Swap "heart" for "like icon" in the lines between the one holding "Screen dimensions: 203x126" and the one holding "Instruction: Click the", inclusive, and give back only those lines with everything else unchanged. Leave the pictures out of your answer.

━━━━━ DATA FOR THIS TASK ━━━━━

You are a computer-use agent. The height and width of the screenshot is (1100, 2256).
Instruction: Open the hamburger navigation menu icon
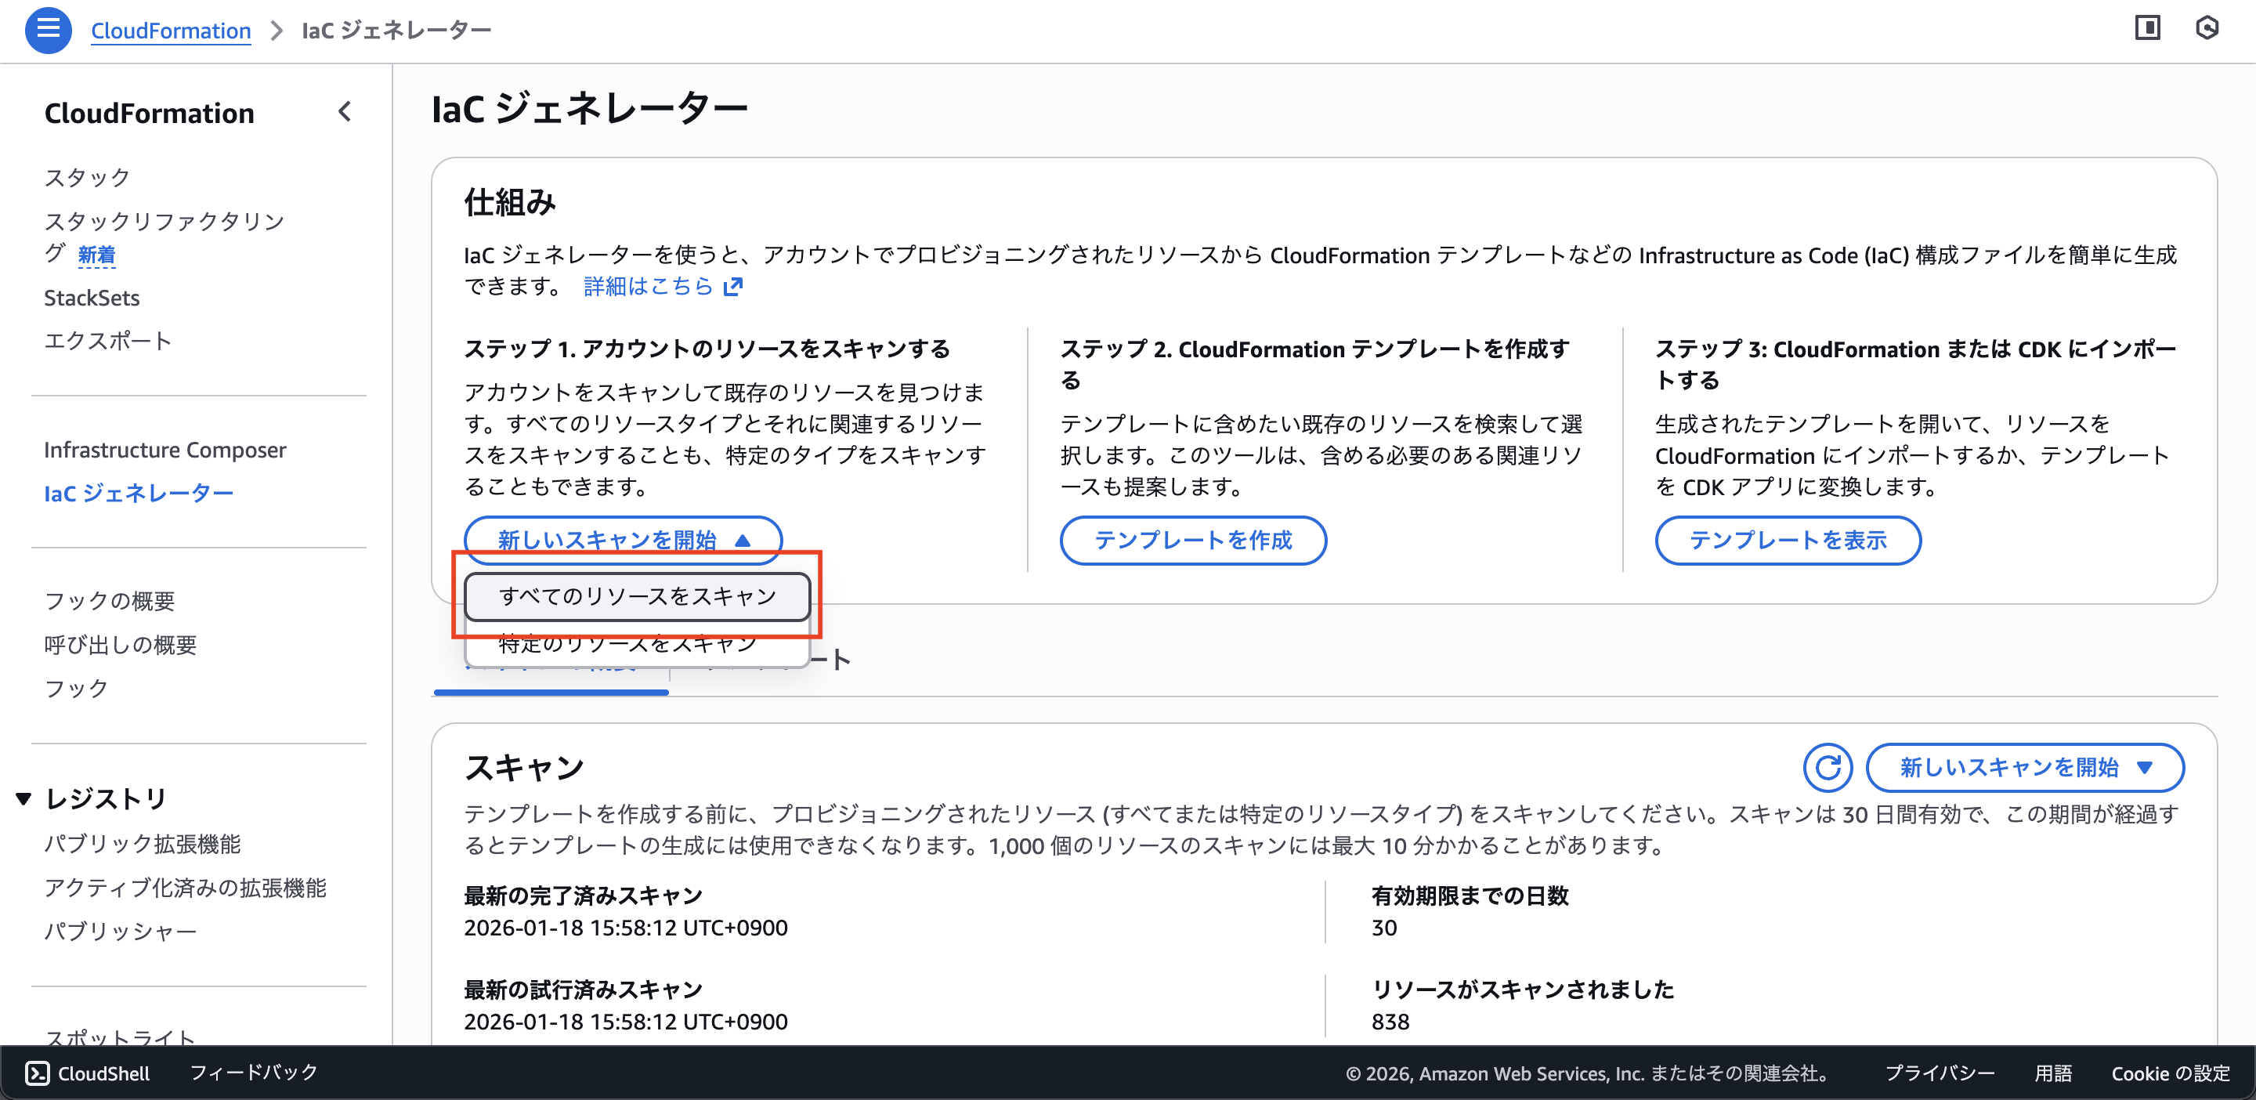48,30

━━━━━
━━━━━ DATA FOR THIS TASK ━━━━━

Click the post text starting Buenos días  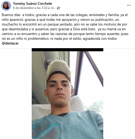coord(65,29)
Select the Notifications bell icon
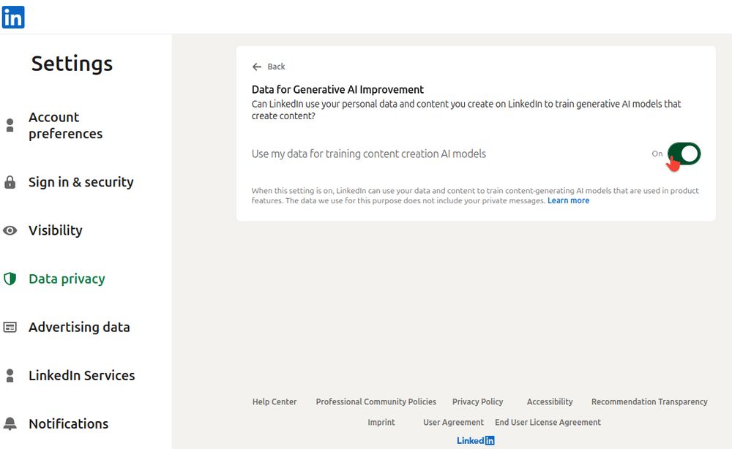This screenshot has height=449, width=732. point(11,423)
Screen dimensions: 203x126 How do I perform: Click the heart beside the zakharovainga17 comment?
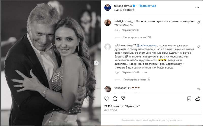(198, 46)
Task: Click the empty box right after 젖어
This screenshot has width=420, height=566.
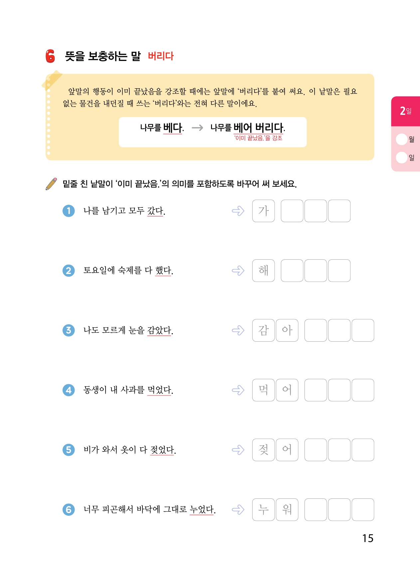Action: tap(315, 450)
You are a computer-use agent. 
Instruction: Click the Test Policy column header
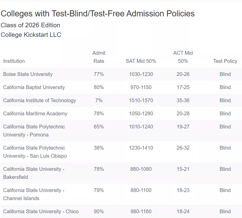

━━━━━

## THE RESULT
Screen dimensions: 203x126 How do I perform: Click the like icon beside the zakharovainga17 comment?
(198, 46)
Task: Click the empty box right after 젖어
This screenshot has width=420, height=566.
Action: tap(315, 450)
You are a computer-use agent. 
Instruction: Click the Test Policy column header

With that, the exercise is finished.